__Text passage__.
......

Also included in the executive order are measures to penalize “sanctuary cities,” or jurisdictions that adopt policies to shield undocumented immigrants from deportation. During his presidential campaign, Trump vowed to block federal funds to such jurisdictions, a measure he included in the order. Sanctuary cities, the text reads, “are not eligible to receive Federal grants, except as deemed necessary for law enforcement purposes by the Attorney General or the Secretary.”
It’s not clear what federal grants that includes, but withholding them may take the administration into precarious legal territory. As Lena Graber, a special projects attorney at the Immigrant Legal Resource Center, told me earlier this month, Supreme Court precedent, like the 2012 ruling that upheld Obamacare, might present an obstacle. That ruling found that the Affordable Care Act’s withdrawal of Medicaid funds for states that did not agree to expand Medicaid was unconstitutionally coercive.
But the text of the order itself also presents its own limitations. Rick Su, a law professor at the University at Buffalo who studies immigration and local government, noted that the Trump administration used Section 1373 to define what constitutes a sanctuary city. That section says that any government entity or official who decides to voluntarily collaborate with federal immigration agents cannot be prohibited from doing so. It does not, however, require communication between local and state governments and federal immigration agents.
The Obama administration also put pressure—though arguably at a lesser degree—on sanctuary cities to cooperate with deportation requests, a move that garnered support from conservatives. Last year, the administration announced a policy that would require authorities to turn over undocumented immigrants who have finished their sentences in federal prison and are eligible for deportation.
Still, the federal government is largely dependent on local authorities to identify individuals who may be in the country illegally and turn them over to federal immigration agents.

......

__Source material__.
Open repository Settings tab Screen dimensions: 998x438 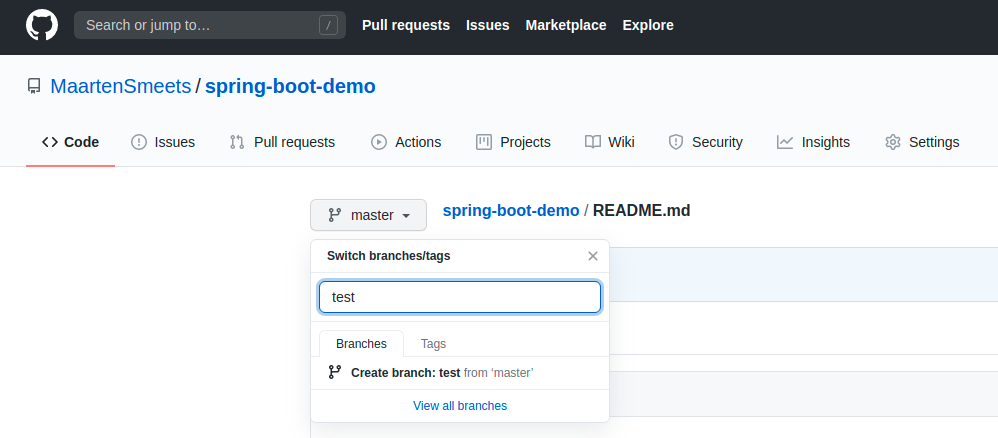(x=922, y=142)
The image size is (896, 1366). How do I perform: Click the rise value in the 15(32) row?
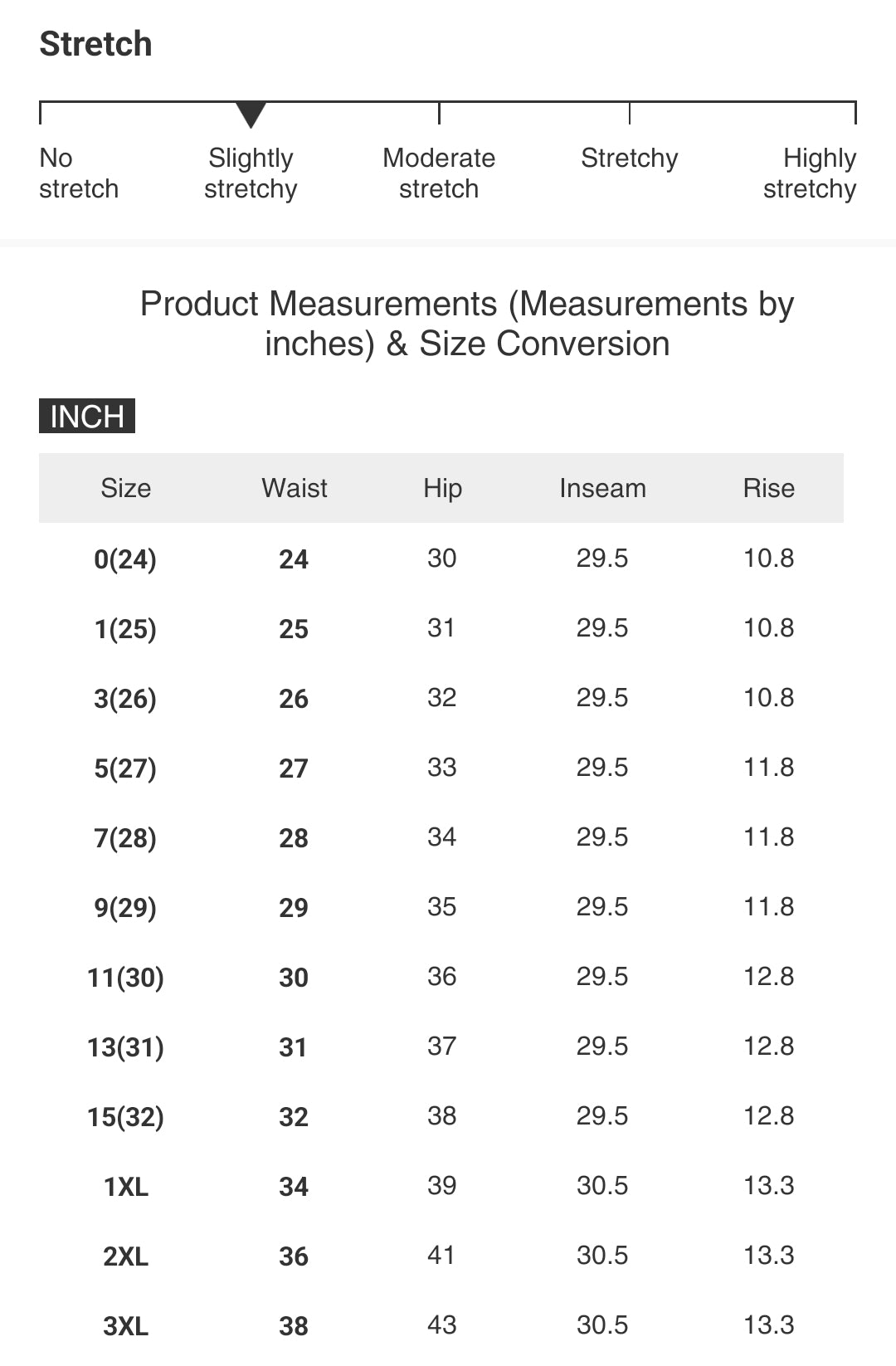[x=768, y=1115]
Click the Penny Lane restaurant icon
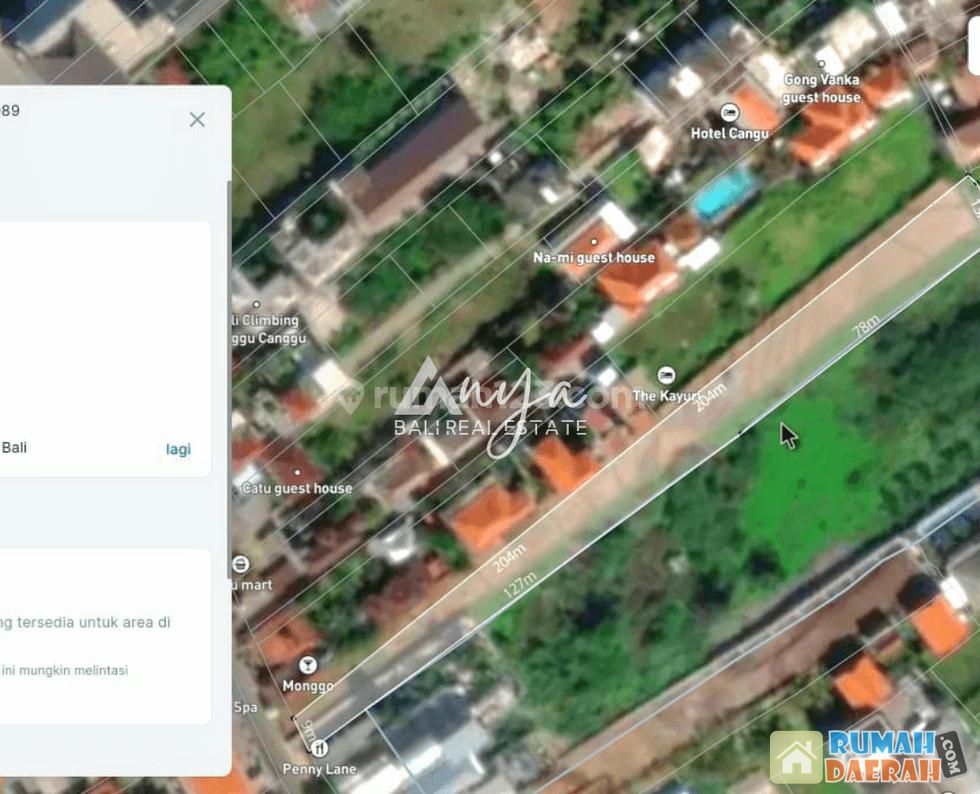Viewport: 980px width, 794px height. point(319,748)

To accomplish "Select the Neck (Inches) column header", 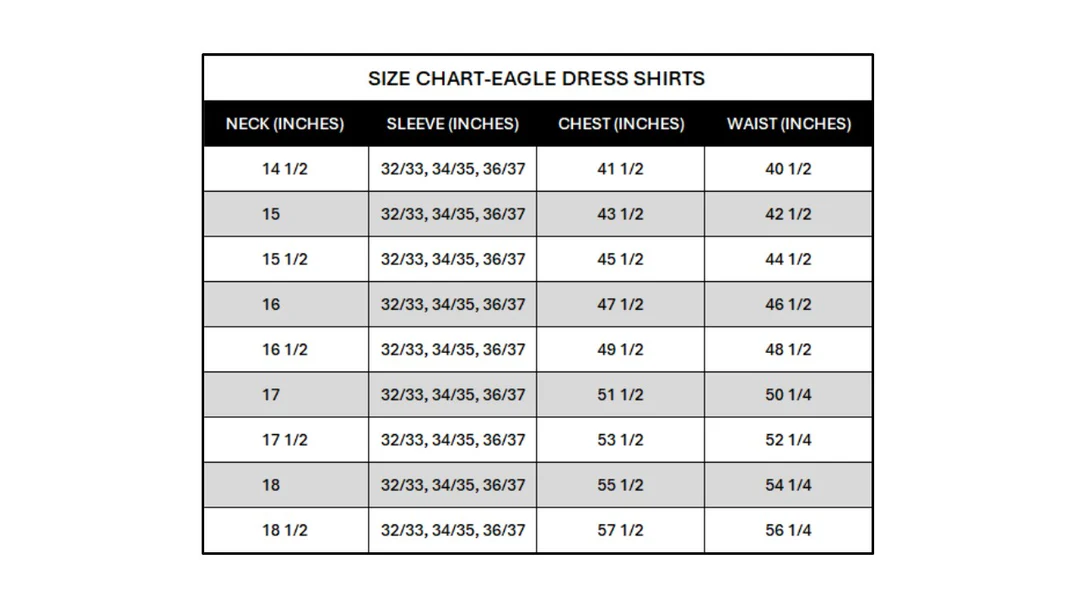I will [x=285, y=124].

......

Answer from the sanctuary cities passage:
(a) According to the order, which officials can deem federal grants necessary for law enforcement purposes?
(b) At which university is Rick Su a law professor?
(c) What did the 2012 ruling find unconstitutionally coercive?
Draw only on the sanctuary cities passage, not on the data.

(a) The Attorney General or the Secretary.
(b) The University at Buffalo.
(c) The Affordable Care Act's withdrawal of Medicaid funds for states that did not agree to expand Medicaid.